_О ЗАДАНИИ_. Отредактируйте фрагмент текста для чтения между словами «4. Творчество как» и «власти (фрагмент 614)» включительно, заменив «властелином» на «хозяином».

Между тем «благодать», «энергии» – категории, для бердяевского богословия нехарактерные: в глазах Бердяева, «в человеке есть природная божественность, в нем скрыто натурально – божественное начало», «сам человек есть лик Бога, ‹…› не только малая вселенная, но и малый Бог»[67]. Педалируя именно природное богоподобие человека (заменяя им благодатное, имевшее место у святых), Бердяев тяготеет к новому и невиданному тварному виду, каким у Ницше выглядит «сверхчеловек». Действительно, люди ли – бердяевские «гений» и «андрогин»? человеческие ли силы проявляются в действиях «теурга», «белого мага», «эзотерика»? То, что в «антроподицее» Бердяева выступают эти мифологические существа и разного рода сказочные чародеи, косвенно подтверждает его старинный романтизм – мечту о «волшебном крае чудес»[68]. С другой стороны, в бердяевской концепции они суть «подвиды» «человека творческого» – бердяевского варианта Заратустры. Сверхчеловек в версии Бердяева – существо гораздо более высокого онтологического порядка, чем все же «позитивный», хотя и весьма экстравагантный персонаж Ницше: бердяевский «человек – творец, подобный Богу – Творцу» в том смысле, что он «властен творить бытие», а не одни ценности культуры, ибо есть «Сын Божий, продолжающий дело Отца»[69]. Привлечением псевдоцерковной метафизики – прививкой «богочеловека» к «человекобогу» – образ сверхчеловека не христианизируется, а напротив, демонизируется, но одновременно делается более фантастическим и безвредным. «Смысл творчества», несмотря на свою антицерковную направленность и несправедливые выпады в адрес христианских святых, все же лишен ядовитой злобности книг Ницше: бунт Бердяева против бытийственных основ имеет скорее романтико – идеалистическую природу.
4. Творчество как власть над миром
Очеловечить мир, то есть чувствовать себя в нем все более и более властелином.
Ф. Ницше. Воля к власти (фрагмент 614)

_ИССЛЕДУЕМЫЕ ДАННЫЕ_.
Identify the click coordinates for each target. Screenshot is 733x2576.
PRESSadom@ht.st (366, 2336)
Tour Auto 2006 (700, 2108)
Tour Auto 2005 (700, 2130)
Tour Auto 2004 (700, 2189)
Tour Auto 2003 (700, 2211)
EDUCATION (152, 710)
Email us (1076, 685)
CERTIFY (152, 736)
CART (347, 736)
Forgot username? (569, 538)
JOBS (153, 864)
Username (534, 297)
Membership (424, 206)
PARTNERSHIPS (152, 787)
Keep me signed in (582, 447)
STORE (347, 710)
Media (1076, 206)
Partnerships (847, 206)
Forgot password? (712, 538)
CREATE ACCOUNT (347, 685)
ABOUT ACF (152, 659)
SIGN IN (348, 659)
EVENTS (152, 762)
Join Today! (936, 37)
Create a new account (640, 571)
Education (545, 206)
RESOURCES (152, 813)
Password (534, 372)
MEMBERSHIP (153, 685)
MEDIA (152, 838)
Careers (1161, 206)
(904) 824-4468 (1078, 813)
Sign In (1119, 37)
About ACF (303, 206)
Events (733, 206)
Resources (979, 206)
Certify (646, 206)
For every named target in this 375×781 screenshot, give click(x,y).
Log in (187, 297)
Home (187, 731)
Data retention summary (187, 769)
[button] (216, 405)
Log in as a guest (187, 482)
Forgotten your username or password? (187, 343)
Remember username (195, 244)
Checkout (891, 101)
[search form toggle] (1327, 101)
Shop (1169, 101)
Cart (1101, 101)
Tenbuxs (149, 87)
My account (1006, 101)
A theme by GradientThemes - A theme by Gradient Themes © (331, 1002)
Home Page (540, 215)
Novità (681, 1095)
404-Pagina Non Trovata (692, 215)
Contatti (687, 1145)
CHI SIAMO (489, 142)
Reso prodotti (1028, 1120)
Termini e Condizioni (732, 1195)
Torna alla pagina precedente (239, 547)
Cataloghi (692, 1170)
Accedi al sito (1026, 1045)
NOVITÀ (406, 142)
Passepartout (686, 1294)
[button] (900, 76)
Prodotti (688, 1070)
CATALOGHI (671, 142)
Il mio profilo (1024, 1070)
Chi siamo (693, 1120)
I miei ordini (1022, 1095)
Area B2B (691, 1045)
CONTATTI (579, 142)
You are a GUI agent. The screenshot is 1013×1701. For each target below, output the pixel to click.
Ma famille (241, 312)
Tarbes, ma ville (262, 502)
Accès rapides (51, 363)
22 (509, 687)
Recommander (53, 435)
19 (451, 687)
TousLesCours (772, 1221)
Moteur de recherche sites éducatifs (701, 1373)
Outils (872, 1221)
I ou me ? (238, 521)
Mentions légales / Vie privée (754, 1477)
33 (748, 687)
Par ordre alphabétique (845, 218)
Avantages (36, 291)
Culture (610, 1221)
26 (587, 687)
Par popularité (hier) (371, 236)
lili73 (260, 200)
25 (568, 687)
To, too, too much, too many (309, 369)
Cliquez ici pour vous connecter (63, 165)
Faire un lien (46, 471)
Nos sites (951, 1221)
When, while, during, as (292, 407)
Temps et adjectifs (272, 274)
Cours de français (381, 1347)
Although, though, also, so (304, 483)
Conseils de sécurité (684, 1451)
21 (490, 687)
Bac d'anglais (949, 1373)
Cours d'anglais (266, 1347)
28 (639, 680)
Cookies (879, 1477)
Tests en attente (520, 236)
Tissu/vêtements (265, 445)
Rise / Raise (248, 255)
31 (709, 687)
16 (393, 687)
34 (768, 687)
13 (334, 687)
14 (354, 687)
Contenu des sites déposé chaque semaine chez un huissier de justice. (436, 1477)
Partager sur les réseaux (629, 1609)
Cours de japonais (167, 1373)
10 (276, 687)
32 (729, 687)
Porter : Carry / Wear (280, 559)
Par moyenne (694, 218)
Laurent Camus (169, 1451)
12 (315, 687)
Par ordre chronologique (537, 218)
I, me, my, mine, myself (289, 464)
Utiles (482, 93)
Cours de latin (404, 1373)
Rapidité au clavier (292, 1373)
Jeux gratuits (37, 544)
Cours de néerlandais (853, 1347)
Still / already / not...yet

_ОТВЕТ_.
4. Творчество как власть над миром
Очеловечить мир, то есть чувствовать себя в нем все более и более хозяином.
Ф. Ницше. Воля к власти (фрагмент 614)